--- PROBLEM DETAILS ---
I need each line of the entries below that includes the string "Expand".

** Opening EXERCISE INPUT block **

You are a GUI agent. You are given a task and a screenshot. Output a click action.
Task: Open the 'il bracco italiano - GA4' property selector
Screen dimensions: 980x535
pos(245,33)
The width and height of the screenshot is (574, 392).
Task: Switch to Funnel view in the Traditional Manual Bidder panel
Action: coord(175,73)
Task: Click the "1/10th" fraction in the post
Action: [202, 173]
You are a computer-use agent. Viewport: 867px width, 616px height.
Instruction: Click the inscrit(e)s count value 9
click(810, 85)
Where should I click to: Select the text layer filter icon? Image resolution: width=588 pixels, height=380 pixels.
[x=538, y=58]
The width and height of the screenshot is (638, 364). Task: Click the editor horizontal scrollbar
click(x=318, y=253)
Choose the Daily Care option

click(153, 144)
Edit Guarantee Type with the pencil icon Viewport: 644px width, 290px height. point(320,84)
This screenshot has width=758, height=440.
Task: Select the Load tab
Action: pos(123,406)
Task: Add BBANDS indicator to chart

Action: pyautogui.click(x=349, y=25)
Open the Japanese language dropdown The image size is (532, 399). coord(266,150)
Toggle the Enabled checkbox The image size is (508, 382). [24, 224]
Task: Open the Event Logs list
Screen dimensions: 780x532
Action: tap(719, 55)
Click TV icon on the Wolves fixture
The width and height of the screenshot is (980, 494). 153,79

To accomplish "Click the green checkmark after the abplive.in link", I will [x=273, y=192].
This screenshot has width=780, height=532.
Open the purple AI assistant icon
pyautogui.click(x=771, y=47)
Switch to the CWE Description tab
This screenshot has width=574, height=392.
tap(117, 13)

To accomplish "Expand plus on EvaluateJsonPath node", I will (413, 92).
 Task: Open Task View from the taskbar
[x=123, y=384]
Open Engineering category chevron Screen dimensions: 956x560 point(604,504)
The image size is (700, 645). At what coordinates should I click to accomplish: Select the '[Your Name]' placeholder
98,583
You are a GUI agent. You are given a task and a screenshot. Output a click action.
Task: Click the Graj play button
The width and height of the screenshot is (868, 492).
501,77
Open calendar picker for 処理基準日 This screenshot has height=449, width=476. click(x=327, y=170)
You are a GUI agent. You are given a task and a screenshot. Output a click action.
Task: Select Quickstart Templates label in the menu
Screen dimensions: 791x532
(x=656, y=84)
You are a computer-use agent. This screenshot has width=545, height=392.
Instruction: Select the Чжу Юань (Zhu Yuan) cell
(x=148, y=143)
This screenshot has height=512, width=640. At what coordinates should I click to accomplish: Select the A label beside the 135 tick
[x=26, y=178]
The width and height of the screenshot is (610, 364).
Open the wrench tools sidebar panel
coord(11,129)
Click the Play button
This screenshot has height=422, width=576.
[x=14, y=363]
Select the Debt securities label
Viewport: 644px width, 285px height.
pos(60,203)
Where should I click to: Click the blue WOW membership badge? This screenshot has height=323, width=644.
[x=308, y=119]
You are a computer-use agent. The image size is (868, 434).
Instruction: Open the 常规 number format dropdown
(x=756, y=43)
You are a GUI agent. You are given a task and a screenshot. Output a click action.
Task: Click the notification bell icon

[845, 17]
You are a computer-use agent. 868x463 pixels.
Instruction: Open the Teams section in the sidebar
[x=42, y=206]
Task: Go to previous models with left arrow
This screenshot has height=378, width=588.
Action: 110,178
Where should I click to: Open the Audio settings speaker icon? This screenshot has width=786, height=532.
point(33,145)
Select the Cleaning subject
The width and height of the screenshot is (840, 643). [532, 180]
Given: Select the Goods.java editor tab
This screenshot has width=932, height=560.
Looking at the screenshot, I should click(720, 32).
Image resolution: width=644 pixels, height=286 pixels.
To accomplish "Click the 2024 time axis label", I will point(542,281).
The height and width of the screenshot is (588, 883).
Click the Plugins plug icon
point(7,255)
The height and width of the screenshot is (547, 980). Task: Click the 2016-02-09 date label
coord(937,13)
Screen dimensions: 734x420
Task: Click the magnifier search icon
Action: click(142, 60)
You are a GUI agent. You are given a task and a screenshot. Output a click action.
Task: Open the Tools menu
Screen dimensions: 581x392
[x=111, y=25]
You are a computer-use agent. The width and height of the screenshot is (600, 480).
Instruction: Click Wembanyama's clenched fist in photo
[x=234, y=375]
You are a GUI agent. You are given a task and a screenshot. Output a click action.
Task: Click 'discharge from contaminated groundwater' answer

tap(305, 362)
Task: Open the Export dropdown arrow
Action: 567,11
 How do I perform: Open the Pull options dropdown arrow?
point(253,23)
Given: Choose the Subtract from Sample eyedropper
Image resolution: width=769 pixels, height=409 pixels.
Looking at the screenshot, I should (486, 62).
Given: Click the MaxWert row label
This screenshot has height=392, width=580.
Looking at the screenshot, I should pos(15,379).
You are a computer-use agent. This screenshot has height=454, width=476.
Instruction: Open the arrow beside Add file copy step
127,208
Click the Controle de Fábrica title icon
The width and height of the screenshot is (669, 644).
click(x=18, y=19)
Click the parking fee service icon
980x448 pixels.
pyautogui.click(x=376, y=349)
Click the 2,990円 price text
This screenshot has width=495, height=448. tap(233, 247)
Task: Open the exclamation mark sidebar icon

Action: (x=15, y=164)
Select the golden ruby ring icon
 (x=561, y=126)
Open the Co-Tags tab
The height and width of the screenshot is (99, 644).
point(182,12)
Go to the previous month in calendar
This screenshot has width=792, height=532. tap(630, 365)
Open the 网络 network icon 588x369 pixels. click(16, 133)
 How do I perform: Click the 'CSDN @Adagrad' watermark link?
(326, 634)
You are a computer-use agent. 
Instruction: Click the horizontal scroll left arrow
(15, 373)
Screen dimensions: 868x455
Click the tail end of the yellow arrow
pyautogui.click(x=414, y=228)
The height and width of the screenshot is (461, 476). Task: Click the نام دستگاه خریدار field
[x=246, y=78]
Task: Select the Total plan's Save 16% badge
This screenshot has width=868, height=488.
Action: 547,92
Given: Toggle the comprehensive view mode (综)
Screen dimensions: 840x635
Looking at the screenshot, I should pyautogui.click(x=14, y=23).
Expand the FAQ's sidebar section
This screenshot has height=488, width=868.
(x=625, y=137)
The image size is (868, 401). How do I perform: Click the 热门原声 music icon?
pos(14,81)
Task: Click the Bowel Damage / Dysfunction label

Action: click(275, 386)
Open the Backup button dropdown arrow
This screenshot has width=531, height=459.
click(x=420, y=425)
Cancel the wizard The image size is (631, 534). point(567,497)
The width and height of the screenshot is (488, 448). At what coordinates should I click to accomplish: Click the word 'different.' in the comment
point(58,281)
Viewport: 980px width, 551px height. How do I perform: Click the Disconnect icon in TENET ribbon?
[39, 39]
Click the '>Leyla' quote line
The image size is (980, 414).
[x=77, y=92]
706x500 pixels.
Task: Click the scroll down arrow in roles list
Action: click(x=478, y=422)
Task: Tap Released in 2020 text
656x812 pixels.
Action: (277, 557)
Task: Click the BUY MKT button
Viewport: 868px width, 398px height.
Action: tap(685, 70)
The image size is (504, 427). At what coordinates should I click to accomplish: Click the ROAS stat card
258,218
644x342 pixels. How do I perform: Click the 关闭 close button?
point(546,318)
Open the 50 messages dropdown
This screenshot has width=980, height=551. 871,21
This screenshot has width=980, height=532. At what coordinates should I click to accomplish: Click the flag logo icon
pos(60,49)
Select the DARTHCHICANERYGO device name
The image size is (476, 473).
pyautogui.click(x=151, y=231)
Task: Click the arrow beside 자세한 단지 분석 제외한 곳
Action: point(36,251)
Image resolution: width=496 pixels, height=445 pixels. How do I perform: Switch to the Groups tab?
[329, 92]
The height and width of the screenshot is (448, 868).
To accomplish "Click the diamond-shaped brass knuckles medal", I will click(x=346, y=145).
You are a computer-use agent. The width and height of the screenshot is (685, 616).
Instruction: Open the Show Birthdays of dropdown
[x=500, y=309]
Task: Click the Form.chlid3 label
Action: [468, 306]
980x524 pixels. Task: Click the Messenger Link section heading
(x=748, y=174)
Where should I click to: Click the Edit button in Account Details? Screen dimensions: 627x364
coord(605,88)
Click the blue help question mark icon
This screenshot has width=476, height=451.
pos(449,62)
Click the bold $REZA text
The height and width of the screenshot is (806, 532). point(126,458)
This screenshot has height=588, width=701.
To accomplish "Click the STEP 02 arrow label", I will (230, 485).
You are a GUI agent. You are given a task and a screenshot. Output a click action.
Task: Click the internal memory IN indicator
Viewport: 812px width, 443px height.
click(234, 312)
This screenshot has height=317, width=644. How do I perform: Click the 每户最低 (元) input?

** Closing EXERCISE INPUT block **

--- WRITTEN REPLY ---
To accomplish "Expand plus on EvaluateJsonPath node", I will (413, 92).
Expand the FAQ's sidebar section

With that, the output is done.